作者姓名:杭柏林  刘丽艳  王宪文  王丽荣  李银曼  胡建和
作者单位:河南科技学院动物科学学院,河南新乡,453003
基金项目:河南科技学院大学生科技创新基金
摘    要:目的]为快速诊断猪圆环病毒病提供参考。方法]根据GenBank中猪圆环病毒2型(PCV-2)的核苷酸序列设计并合成1对特异性引物,建立诊断PCV-2地方分离株的PCR方法。结果]各物质在PCR反应中最佳浓度分别为:dNTP 220 pmol/ml,Taq酶0.1 U/μl,引物20 pmol/μl。从PCV-2阳性病料中提取DNA,在优化条件下进行PCR扩增,获得预期的494 bp特异性条带。用该PCR方法对PCV-2、PRRSV、HCVS、IV、PPV进行检测,PCV-2为阳性,而PRRSV、HCV、SIV、PPV检测均为阴性,未出现交叉反应,说明该PCR方法对PCV-2具有良好的特异性。该PCR方法可检出1.25 ng模板DNA,具备较高的敏感性。
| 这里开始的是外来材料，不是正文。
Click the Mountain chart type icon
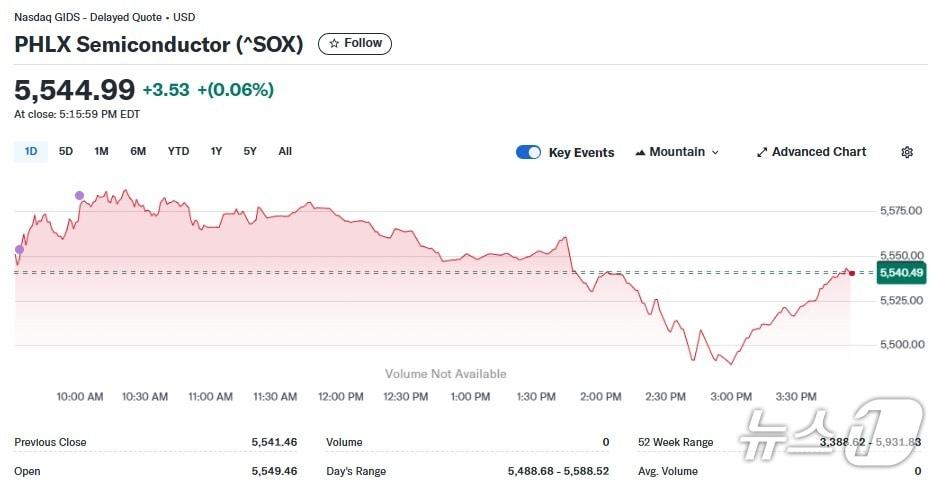 (x=640, y=152)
结论]使用该PCR方法检测PCV-2是切实可行的。

关 键 词:PCR  检测  猪圆环病毒2型
文章编号:0517-6611(2008)16-06678-02
修稿时间:2008年3月31日

Establishment of PCR Method for Detecting Porcine Circovirus 2
HANG Bo-lin.Establishment of PCR Method for Detecting Porcine Circovirus 2[J].Journal of Anhui Agricultural Sciences,2008,36(16):6678-6679.
Authors:HANG Bo-lin
Abstract:Objective] The aim of the research was to provide reference for rapid diagnosis of porcine circovirus disease.Method] According to the nucleotide sequence of PCV-2 on GenBank website,one pair of primers were designed and synthesized.And PCR method for diagnosing the local isolates of PCV2 was established.Result] The optimum concn.of each substance in PCR reaction were as follows: dNTP 220 pmol/ml,Taq enzyme 0.1 U/μl,primers 20 pmol/μl. DNA was extracted from diseased materials with the positive PCV-2 to make PCR amplification under the optimized conditions,and the expected specific bands with the size of 494 bp was obtained.PCV-2,PRRSV,HCV,SIV and PPV were detected by this PCR method,PCV-2 was positive and PRRSV,HCV,SIV and PPV were negative,without cross reaction.This indicated that this PCR method had good specificity to PCV-2.1.25 template DNA could be detected by this PCR method which had higher sensitivity.Conclusion] It was feasible to detect PCV-2 by using this PCR method.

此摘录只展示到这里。